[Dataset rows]
━━━━

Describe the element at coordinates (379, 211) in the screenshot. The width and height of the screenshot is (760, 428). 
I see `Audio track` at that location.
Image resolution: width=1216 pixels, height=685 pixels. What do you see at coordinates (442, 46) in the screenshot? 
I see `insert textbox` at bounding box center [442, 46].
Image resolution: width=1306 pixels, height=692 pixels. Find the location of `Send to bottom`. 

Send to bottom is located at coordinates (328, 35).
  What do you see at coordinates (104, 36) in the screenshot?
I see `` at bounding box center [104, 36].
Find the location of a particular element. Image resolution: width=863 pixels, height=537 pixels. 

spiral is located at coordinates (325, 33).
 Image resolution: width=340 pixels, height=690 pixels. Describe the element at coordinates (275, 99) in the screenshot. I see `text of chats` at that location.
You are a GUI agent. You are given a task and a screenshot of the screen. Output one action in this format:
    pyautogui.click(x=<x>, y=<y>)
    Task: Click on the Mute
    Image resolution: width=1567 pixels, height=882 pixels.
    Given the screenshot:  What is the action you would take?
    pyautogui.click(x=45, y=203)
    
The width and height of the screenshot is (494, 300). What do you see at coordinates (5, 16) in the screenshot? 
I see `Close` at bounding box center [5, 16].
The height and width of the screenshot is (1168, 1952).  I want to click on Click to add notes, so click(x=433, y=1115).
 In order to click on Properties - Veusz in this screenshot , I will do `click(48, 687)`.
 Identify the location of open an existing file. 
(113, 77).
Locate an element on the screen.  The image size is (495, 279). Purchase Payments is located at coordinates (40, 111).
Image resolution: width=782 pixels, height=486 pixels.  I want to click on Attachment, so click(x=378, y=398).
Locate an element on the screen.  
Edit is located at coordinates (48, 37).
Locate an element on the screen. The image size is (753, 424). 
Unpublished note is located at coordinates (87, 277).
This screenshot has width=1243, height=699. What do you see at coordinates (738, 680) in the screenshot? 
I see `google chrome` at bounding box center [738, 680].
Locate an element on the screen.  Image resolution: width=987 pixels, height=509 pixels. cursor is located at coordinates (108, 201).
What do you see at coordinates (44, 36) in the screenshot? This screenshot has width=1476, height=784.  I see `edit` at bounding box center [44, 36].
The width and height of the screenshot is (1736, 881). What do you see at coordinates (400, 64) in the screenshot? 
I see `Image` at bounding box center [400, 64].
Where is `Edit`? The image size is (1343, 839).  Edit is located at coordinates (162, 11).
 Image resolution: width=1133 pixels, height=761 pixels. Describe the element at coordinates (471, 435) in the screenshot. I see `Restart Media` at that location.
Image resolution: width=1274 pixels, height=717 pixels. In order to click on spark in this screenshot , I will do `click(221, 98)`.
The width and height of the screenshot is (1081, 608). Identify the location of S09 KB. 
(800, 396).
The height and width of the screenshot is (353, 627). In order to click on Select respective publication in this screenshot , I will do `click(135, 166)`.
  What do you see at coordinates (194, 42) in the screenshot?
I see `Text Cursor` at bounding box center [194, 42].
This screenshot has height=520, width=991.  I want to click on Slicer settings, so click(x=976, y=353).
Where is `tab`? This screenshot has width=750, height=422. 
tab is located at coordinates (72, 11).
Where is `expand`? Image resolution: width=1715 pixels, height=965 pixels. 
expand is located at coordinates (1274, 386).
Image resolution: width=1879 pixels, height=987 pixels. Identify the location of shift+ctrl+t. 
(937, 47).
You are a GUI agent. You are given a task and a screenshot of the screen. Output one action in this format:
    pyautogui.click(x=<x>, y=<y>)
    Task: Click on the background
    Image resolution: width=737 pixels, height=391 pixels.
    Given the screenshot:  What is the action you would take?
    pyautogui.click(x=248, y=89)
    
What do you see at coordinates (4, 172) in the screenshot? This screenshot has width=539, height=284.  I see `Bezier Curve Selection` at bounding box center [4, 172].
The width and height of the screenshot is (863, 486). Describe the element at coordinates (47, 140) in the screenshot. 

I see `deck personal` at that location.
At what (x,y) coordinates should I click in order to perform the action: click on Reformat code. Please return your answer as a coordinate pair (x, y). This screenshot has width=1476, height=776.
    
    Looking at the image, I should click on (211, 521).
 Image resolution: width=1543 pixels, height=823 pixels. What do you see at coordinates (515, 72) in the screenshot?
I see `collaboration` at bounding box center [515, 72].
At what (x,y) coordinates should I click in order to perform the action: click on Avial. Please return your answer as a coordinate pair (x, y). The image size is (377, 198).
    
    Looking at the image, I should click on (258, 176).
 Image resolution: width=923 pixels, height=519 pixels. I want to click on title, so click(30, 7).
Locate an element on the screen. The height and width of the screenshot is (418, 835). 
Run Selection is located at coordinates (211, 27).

━━━━

WHAT THE TASK REQUIRES:
Convert every record above into a Markdown table with two columns, Row and Line. Put each nonblank line in its own row, numbered in order, and skip the blank lines.

THE RESPONSE:
| Row | Line |
|---|---|
| 1 | Describe the element at coordinates (379, 211) in the screenshot. The width and height of the screenshot is (760, 428).  |
| 2 | I see `Audio track` at that location. |
| 3 | Image resolution: width=1216 pixels, height=685 pixels. What do you see at coordinates (442, 46) in the screenshot?  |
| 4 | I see `insert textbox` at bounding box center [442, 46]. |
| 5 | Image resolution: width=1306 pixels, height=692 pixels. Find the location of `Send to bottom`.  |
| 6 | Send to bottom is located at coordinates (328, 35). |
| 7 |   What do you see at coordinates (104, 36) in the screenshot? |
| 8 | I see `` at bounding box center [104, 36]. |
| 9 | Find the location of a particular element. Image resolution: width=863 pixels, height=537 pixels.  |
| 10 | spiral is located at coordinates (325, 33). |
| 11 |  Image resolution: width=340 pixels, height=690 pixels. Describe the element at coordinates (275, 99) in the screenshot. I see `text of chats` at that location. |
| 12 | You are a GUI agent. You are given a task and a screenshot of the screen. Output one action in this format: |
| 13 |     pyautogui.click(x=<x>, y=<y>) |
| 14 |     Task: Click on the Mute |
| 15 |     Image resolution: width=1567 pixels, height=882 pixels. |
| 16 |     Given the screenshot:  What is the action you would take? |
| 17 |     pyautogui.click(x=45, y=203) |
| 18 | The width and height of the screenshot is (494, 300). What do you see at coordinates (5, 16) in the screenshot?  |
| 19 | I see `Close` at bounding box center [5, 16]. |
| 20 | The height and width of the screenshot is (1168, 1952).  I want to click on Click to add notes, so click(x=433, y=1115). |
| 21 |  In order to click on Properties - Veusz in this screenshot , I will do `click(48, 687)`. |
| 22 |  Identify the location of open an existing file.  |
| 23 | (113, 77). |
| 24 | Locate an element on the screen.  The image size is (495, 279). Purchase Payments is located at coordinates (40, 111). |
| 25 | Image resolution: width=782 pixels, height=486 pixels.  I want to click on Attachment, so click(x=378, y=398). |
| 26 | Locate an element on the screen.   |
| 27 | Edit is located at coordinates (48, 37). |
| 28 | Locate an element on the screen. The image size is (753, 424).  |
| 29 | Unpublished note is located at coordinates (87, 277). |
| 30 | This screenshot has width=1243, height=699. What do you see at coordinates (738, 680) in the screenshot?  |
| 31 | I see `google chrome` at bounding box center [738, 680]. |
| 32 | Locate an element on the screen.  Image resolution: width=987 pixels, height=509 pixels. cursor is located at coordinates (108, 201). |
| 33 | What do you see at coordinates (44, 36) in the screenshot? This screenshot has width=1476, height=784.  I see `edit` at bounding box center [44, 36]. |
| 34 | The width and height of the screenshot is (1736, 881). What do you see at coordinates (400, 64) in the screenshot?  |
| 35 | I see `Image` at bounding box center [400, 64]. |
| 36 | Where is `Edit`? The image size is (1343, 839).  Edit is located at coordinates (162, 11). |
| 37 |  Image resolution: width=1133 pixels, height=761 pixels. Describe the element at coordinates (471, 435) in the screenshot. I see `Restart Media` at that location. |
| 38 | Image resolution: width=1274 pixels, height=717 pixels. In order to click on spark in this screenshot , I will do `click(221, 98)`. |
| 39 | The width and height of the screenshot is (1081, 608). Identify the location of S09 KB.  |
| 40 | (800, 396). |
| 41 | The height and width of the screenshot is (353, 627). In order to click on Select respective publication in this screenshot , I will do `click(135, 166)`. |
| 42 |   What do you see at coordinates (194, 42) in the screenshot? |
| 43 | I see `Text Cursor` at bounding box center [194, 42]. |
| 44 | This screenshot has height=520, width=991.  I want to click on Slicer settings, so click(x=976, y=353). |
| 45 | Where is `tab`? This screenshot has width=750, height=422.  |
| 46 | tab is located at coordinates (72, 11). |
| 47 | Where is `expand`? Image resolution: width=1715 pixels, height=965 pixels.  |
| 48 | expand is located at coordinates (1274, 386). |
| 49 | Image resolution: width=1879 pixels, height=987 pixels. Identify the location of shift+ctrl+t.  |
| 50 | (937, 47). |
| 51 | You are a GUI agent. You are given a task and a screenshot of the screen. Output one action in this format: |
| 52 |     pyautogui.click(x=<x>, y=<y>) |
| 53 |     Task: Click on the background |
| 54 |     Image resolution: width=737 pixels, height=391 pixels. |
| 55 |     Given the screenshot:  What is the action you would take? |
| 56 |     pyautogui.click(x=248, y=89) |
| 57 | What do you see at coordinates (4, 172) in the screenshot? This screenshot has width=539, height=284.  I see `Bezier Curve Selection` at bounding box center [4, 172]. |
| 58 | The width and height of the screenshot is (863, 486). Describe the element at coordinates (47, 140) in the screenshot.  |
| 59 | I see `deck personal` at that location. |
| 60 | At what (x,y) coordinates should I click in order to perform the action: click on Reformat code. Please return your answer as a coordinate pair (x, y). This screenshot has width=1476, height=776. |
| 61 |     Looking at the image, I should click on (211, 521). |
| 62 |  Image resolution: width=1543 pixels, height=823 pixels. What do you see at coordinates (515, 72) in the screenshot? |
| 63 | I see `collaboration` at bounding box center [515, 72]. |
| 64 | At what (x,y) coordinates should I click in order to perform the action: click on Avial. Please return your answer as a coordinate pair (x, y). The image size is (377, 198). |
| 65 |     Looking at the image, I should click on (258, 176). |
| 66 |  Image resolution: width=923 pixels, height=519 pixels. I want to click on title, so click(30, 7). |
| 67 | Locate an element on the screen. The height and width of the screenshot is (418, 835).  |
| 68 | Run Selection is located at coordinates (211, 27). |